Task instructions
Please rewrite the records starting with the line containing "Task: Select Fonte de Receita entry" and going on through the line containing "Looking at the", replacing "entry" with "item" and leaving everything else unchanged. Return only those lines, without the pictures.

[Entries on target coordinates]
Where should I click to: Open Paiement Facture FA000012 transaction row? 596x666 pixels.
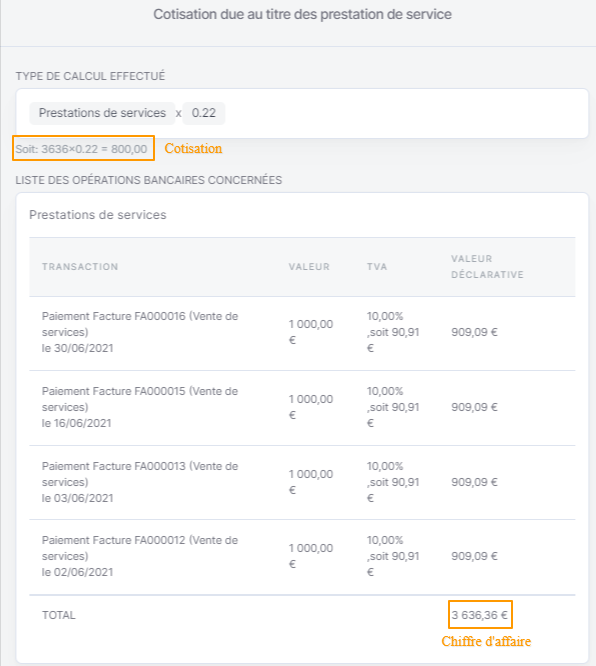(302, 556)
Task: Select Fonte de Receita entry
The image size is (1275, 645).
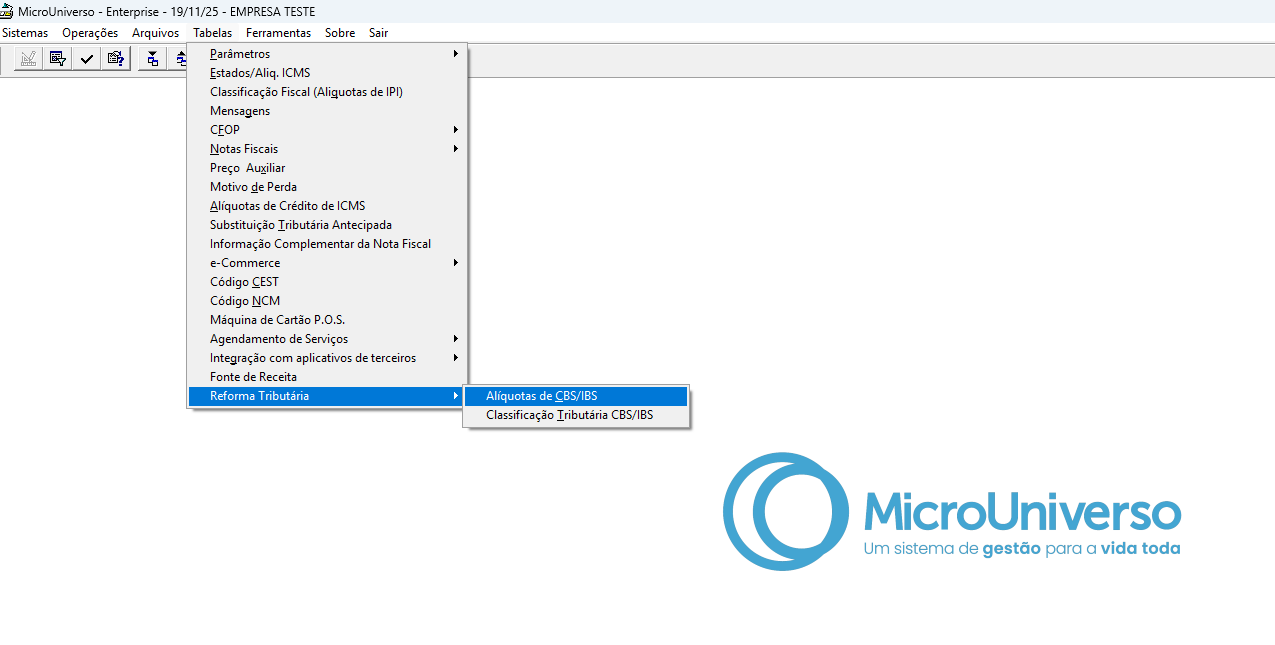Action: click(x=253, y=377)
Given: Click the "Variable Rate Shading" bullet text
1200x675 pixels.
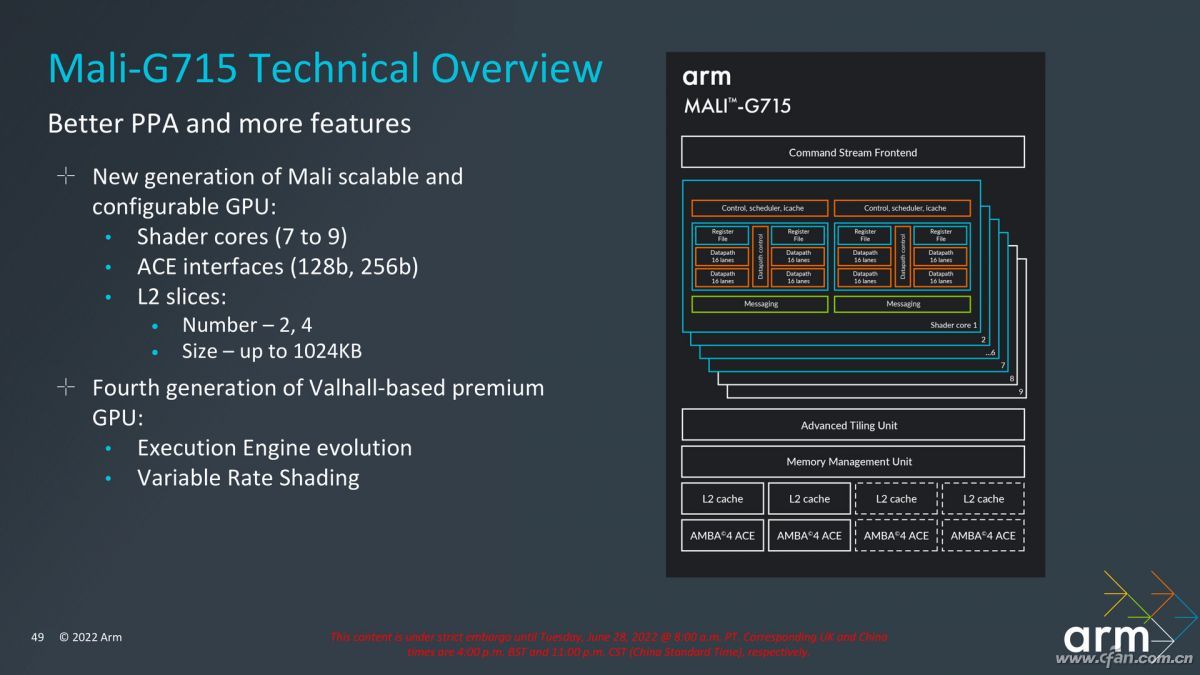Looking at the screenshot, I should click(248, 478).
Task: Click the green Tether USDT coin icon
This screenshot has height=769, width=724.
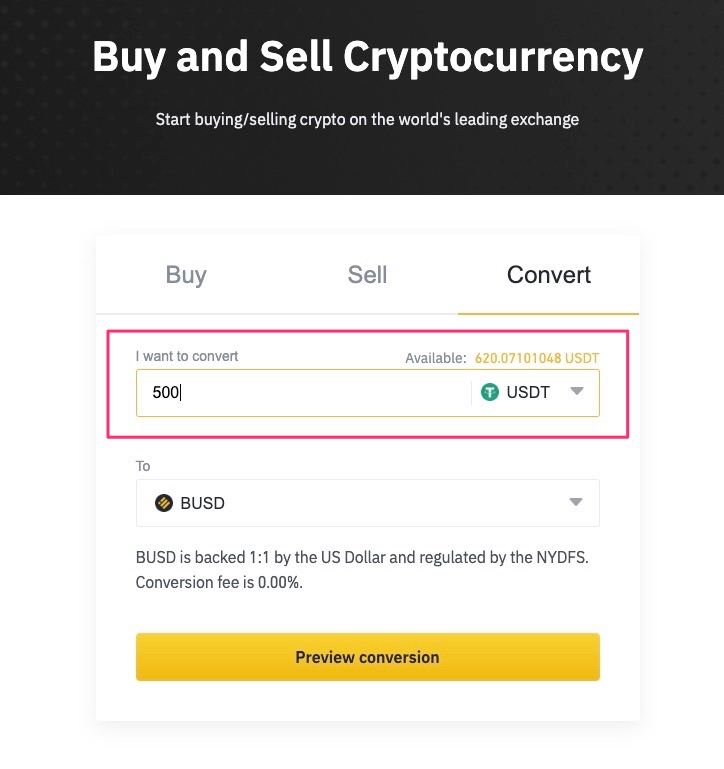Action: [490, 393]
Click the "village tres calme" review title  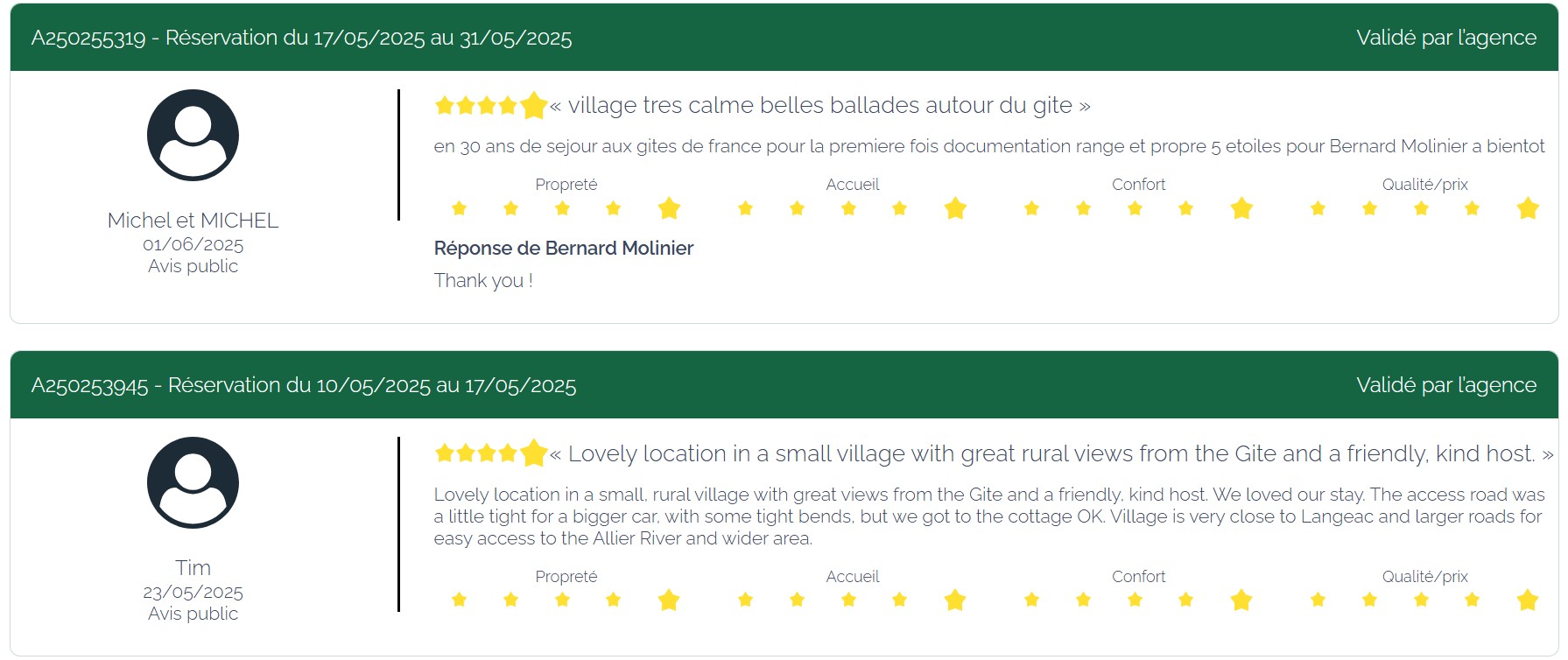820,106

Output of the exercise
Task: Select Fonte de Receita item
The image size is (1275, 645).
Action: click(x=253, y=377)
Given: Click the "Variable Rate Shading" bullet text
1200x675 pixels.
Looking at the screenshot, I should click(248, 478).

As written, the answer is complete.